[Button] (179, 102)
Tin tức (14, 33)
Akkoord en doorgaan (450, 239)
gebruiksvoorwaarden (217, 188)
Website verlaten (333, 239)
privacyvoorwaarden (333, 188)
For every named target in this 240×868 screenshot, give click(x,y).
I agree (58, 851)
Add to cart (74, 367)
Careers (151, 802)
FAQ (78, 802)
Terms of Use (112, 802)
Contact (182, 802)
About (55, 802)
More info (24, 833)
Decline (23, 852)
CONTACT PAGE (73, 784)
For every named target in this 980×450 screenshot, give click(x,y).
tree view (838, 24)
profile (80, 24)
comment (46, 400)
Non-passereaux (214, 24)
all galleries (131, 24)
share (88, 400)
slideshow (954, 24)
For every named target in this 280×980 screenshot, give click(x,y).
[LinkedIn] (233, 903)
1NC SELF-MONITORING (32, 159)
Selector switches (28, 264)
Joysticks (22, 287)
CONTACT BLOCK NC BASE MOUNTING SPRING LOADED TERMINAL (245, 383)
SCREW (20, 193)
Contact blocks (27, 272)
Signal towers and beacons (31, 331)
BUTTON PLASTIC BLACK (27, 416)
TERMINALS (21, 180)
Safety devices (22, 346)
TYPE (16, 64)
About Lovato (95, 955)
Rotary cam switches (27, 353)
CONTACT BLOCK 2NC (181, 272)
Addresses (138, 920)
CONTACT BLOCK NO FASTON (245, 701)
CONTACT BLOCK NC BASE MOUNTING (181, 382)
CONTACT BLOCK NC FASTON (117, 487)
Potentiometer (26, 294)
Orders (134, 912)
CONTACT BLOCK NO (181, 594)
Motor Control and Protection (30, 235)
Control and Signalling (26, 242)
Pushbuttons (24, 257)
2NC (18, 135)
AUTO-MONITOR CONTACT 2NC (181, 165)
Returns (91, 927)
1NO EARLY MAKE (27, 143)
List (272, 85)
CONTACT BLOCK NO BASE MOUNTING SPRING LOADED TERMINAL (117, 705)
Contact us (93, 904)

• _Task directions_
Rewrite the listing above, changing every "screenshot" to "capture" and leaving everything else the same.

• _Answer to the exercise_
[Button] (179, 102)
Tin tức (14, 33)
Akkoord en doorgaan (450, 239)
gebruiksvoorwaarden (217, 188)
Website verlaten (333, 239)
privacyvoorwaarden (333, 188)
For every named target in this 240×868 capture, give click(x,y).
I agree (58, 851)
Add to cart (74, 367)
Careers (151, 802)
FAQ (78, 802)
Terms of Use (112, 802)
Contact (182, 802)
About (55, 802)
More info (24, 833)
Decline (23, 852)
CONTACT PAGE (73, 784)
For every named target in this 980×450 capture, give click(x,y).
tree view (838, 24)
profile (80, 24)
comment (46, 400)
Non-passereaux (214, 24)
all galleries (131, 24)
share (88, 400)
slideshow (954, 24)
For every named target in this 280×980 capture, give click(x,y).
[LinkedIn] (233, 903)
1NC SELF-MONITORING (32, 159)
Selector switches (28, 264)
Joysticks (22, 287)
CONTACT BLOCK NC BASE MOUNTING SPRING LOADED TERMINAL (245, 383)
SCREW (20, 193)
Contact blocks (27, 272)
Signal towers and beacons (31, 331)
BUTTON PLASTIC BLACK (27, 416)
TERMINALS (21, 180)
Safety devices (22, 346)
TYPE (16, 64)
About Lovato (95, 955)
Rotary cam switches (27, 353)
CONTACT BLOCK 2NC (181, 272)
Addresses (138, 920)
CONTACT BLOCK NO FASTON (245, 701)
CONTACT BLOCK NC BASE MOUNTING (181, 382)
CONTACT BLOCK NC FASTON (117, 487)
Potentiometer (26, 294)
Orders (134, 912)
CONTACT BLOCK NO (181, 594)
Motor Control and Protection (30, 235)
Control and Signalling (26, 242)
Pushbuttons (24, 257)
2NC (18, 135)
AUTO-MONITOR CONTACT 2NC (181, 165)
Returns (91, 927)
1NO EARLY MAKE (27, 143)
List (272, 85)
CONTACT BLOCK NO BASE MOUNTING SPRING LOADED TERMINAL (117, 705)
Contact us (93, 904)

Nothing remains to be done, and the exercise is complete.